#### Data to examine
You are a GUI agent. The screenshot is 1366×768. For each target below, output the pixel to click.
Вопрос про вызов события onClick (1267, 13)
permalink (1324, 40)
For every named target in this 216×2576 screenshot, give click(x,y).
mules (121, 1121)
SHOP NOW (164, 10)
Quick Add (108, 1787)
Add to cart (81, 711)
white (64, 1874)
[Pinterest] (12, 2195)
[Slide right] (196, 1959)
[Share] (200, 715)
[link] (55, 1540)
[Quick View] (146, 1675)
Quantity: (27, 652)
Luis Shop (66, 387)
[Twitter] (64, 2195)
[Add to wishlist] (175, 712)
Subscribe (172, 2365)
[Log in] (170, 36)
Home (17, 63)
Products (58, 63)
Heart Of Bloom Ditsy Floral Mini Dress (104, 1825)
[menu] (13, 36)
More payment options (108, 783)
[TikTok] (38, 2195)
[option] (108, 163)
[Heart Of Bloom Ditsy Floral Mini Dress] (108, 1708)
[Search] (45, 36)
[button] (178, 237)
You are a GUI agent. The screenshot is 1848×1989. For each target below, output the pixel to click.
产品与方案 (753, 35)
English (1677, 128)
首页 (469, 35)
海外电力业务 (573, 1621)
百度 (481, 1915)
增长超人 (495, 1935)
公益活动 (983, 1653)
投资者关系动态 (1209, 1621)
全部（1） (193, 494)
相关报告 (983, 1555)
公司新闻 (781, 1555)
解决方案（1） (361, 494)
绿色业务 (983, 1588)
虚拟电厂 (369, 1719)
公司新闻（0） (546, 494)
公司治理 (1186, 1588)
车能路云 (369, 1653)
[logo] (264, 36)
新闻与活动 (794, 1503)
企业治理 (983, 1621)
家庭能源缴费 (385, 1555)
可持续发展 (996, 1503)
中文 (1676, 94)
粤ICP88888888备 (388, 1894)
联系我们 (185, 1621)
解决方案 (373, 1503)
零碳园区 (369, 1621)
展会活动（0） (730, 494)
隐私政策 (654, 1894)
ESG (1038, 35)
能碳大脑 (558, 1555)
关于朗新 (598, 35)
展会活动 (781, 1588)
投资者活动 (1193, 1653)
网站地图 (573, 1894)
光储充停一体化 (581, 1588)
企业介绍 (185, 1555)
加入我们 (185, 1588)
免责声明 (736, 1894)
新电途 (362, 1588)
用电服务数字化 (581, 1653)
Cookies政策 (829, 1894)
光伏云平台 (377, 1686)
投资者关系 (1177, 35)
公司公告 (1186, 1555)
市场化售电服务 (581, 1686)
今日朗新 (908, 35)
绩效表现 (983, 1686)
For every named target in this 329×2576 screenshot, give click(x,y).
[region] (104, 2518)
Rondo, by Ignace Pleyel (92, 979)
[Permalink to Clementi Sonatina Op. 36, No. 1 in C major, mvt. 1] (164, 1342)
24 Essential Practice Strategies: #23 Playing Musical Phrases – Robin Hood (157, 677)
########
What you output must be the lines from the opening of the material above up to and including the line with "绿色业务 (983, 1588)", reproduced exactly.

:: Result of this exercise ::
You are a GUI agent. The screenshot is 1366×768. For each target below, output the pixel to click.
Вопрос про вызов события onClick (1267, 13)
permalink (1324, 40)
For every named target in this 216×2576 screenshot, give click(x,y).
mules (121, 1121)
SHOP NOW (164, 10)
Quick Add (108, 1787)
Add to cart (81, 711)
white (64, 1874)
[Pinterest] (12, 2195)
[Slide right] (196, 1959)
[Share] (200, 715)
[link] (55, 1540)
[Quick View] (146, 1675)
Quantity: (27, 652)
Luis Shop (66, 387)
[Twitter] (64, 2195)
[Add to wishlist] (175, 712)
Subscribe (172, 2365)
[Log in] (170, 36)
Home (17, 63)
Products (58, 63)
Heart Of Bloom Ditsy Floral Mini Dress (104, 1825)
[menu] (13, 36)
More payment options (108, 783)
[TikTok] (38, 2195)
[option] (108, 163)
[Heart Of Bloom Ditsy Floral Mini Dress] (108, 1708)
[Search] (45, 36)
[button] (178, 237)
You are a GUI agent. The screenshot is 1848×1989. For each target below, output the pixel to click.
产品与方案 (753, 35)
English (1677, 128)
首页 (469, 35)
海外电力业务 (573, 1621)
百度 (481, 1915)
增长超人 (495, 1935)
公益活动 (983, 1653)
投资者关系动态 (1209, 1621)
全部（1） (193, 494)
相关报告 (983, 1555)
公司新闻 (781, 1555)
解决方案（1） (361, 494)
绿色业务 (983, 1588)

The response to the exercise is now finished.